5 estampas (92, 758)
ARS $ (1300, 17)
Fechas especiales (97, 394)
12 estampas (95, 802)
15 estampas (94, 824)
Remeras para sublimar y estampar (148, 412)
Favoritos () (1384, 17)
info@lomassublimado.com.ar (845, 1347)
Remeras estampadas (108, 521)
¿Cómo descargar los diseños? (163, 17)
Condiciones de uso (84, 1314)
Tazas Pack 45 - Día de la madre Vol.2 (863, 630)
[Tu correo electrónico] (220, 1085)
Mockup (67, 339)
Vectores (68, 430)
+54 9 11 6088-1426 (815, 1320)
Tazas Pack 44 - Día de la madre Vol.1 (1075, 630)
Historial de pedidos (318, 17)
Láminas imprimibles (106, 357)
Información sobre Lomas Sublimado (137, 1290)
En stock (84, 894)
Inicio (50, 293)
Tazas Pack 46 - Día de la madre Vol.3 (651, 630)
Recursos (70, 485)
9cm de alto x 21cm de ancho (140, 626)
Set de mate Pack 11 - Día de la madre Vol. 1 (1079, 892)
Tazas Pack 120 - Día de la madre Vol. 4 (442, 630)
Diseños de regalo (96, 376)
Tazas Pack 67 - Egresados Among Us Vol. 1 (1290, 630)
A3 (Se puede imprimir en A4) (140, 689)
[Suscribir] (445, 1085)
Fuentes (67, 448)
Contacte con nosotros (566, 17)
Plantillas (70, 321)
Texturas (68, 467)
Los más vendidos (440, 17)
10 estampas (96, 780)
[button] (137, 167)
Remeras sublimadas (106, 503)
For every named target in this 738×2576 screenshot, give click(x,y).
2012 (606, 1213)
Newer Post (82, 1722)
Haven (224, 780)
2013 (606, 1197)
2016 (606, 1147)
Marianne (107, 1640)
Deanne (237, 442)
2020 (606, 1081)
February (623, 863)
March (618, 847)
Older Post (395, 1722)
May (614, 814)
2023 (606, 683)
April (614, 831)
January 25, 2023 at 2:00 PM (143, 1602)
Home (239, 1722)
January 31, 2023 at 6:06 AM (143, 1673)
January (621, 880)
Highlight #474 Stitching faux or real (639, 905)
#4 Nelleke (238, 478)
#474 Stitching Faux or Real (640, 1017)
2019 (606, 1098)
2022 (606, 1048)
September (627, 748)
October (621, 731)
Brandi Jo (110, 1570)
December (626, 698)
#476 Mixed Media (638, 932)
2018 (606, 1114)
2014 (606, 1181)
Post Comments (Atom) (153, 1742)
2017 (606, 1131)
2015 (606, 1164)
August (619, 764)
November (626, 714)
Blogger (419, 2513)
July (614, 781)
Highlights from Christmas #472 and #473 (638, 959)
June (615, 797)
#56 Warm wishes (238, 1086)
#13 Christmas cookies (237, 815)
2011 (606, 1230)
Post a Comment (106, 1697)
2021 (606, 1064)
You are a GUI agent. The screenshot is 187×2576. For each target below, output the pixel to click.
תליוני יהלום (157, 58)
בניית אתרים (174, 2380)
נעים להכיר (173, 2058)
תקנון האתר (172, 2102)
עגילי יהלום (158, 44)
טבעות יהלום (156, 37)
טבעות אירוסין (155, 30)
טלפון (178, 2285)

EXERCISE DESCRIPTION: Can you write out all the entries above again, swapping every "Tazas" for "Mugs" and leaving everything else unchanged?

RESPONSE TO THE TASK:
5 estampas (92, 758)
ARS $ (1300, 17)
Fechas especiales (97, 394)
12 estampas (95, 802)
15 estampas (94, 824)
Remeras para sublimar y estampar (148, 412)
Favoritos () (1384, 17)
info@lomassublimado.com.ar (845, 1347)
Remeras estampadas (108, 521)
¿Cómo descargar los diseños? (163, 17)
Condiciones de uso (84, 1314)
Mugs Pack 45 - Día de la madre Vol.2 (863, 630)
[Tu correo electrónico] (220, 1085)
Mockup (67, 339)
Vectores (68, 430)
+54 9 11 6088-1426 (815, 1320)
Mugs Pack 44 - Día de la madre Vol.1 (1075, 630)
Historial de pedidos (318, 17)
Láminas imprimibles (106, 357)
Información sobre Lomas Sublimado (137, 1290)
En stock (84, 894)
Inicio (50, 293)
Mugs Pack 46 - Día de la madre Vol.3 (651, 630)
Recursos (70, 485)
9cm de alto x 21cm de ancho (140, 626)
Set de mate Pack 11 - Día de la madre Vol. 1 (1079, 892)
Mugs Pack 120 - Día de la madre Vol. 4 (442, 630)
Diseños de regalo (96, 376)
Mugs Pack 67 - Egresados Among Us Vol. 1 (1290, 630)
A3 (Se puede imprimir en A4) (140, 689)
[Suscribir] (445, 1085)
Fuentes (67, 448)
Contacte con nosotros (566, 17)
Plantillas (70, 321)
Texturas (68, 467)
Los más vendidos (440, 17)
10 estampas (96, 780)
[button] (137, 167)
Remeras sublimadas (106, 503)
For every named target in this 738×2576 screenshot, give click(x,y).
2012 (606, 1213)
Newer Post (82, 1722)
Haven (224, 780)
2013 (606, 1197)
2016 (606, 1147)
Marianne (107, 1640)
Deanne (237, 442)
2020 (606, 1081)
February (623, 863)
March (618, 847)
Older Post (395, 1722)
May (614, 814)
2023 (606, 683)
April (614, 831)
January 25, 2023 at 2:00 PM (143, 1602)
Home (239, 1722)
January 31, 2023 at 6:06 AM (143, 1673)
January (621, 880)
Highlight #474 Stitching faux or real (639, 905)
#4 Nelleke (238, 478)
#474 Stitching Faux or Real (640, 1017)
2019 (606, 1098)
2022 (606, 1048)
September (627, 748)
October (621, 731)
Brandi Jo (110, 1570)
December (626, 698)
#476 Mixed Media (638, 932)
2018 (606, 1114)
2014 (606, 1181)
Post Comments (Atom) (153, 1742)
2017 (606, 1131)
2015 (606, 1164)
August (619, 764)
November (626, 714)
Blogger (419, 2513)
July (614, 781)
Highlights from Christmas #472 and #473 (638, 959)
June (615, 797)
#56 Warm wishes (238, 1086)
#13 Christmas cookies (237, 815)
2011 (606, 1230)
Post a Comment (106, 1697)
2021 (606, 1064)
You are a GUI agent. The screenshot is 187×2576. For each target below, output the pixel to click.
תליוני יהלום (157, 58)
בניית אתרים (174, 2380)
נעים להכיר (173, 2058)
תקנון האתר (172, 2102)
עגילי יהלום (158, 44)
טבעות יהלום (156, 37)
טבעות אירוסין (155, 30)
טלפון (178, 2285)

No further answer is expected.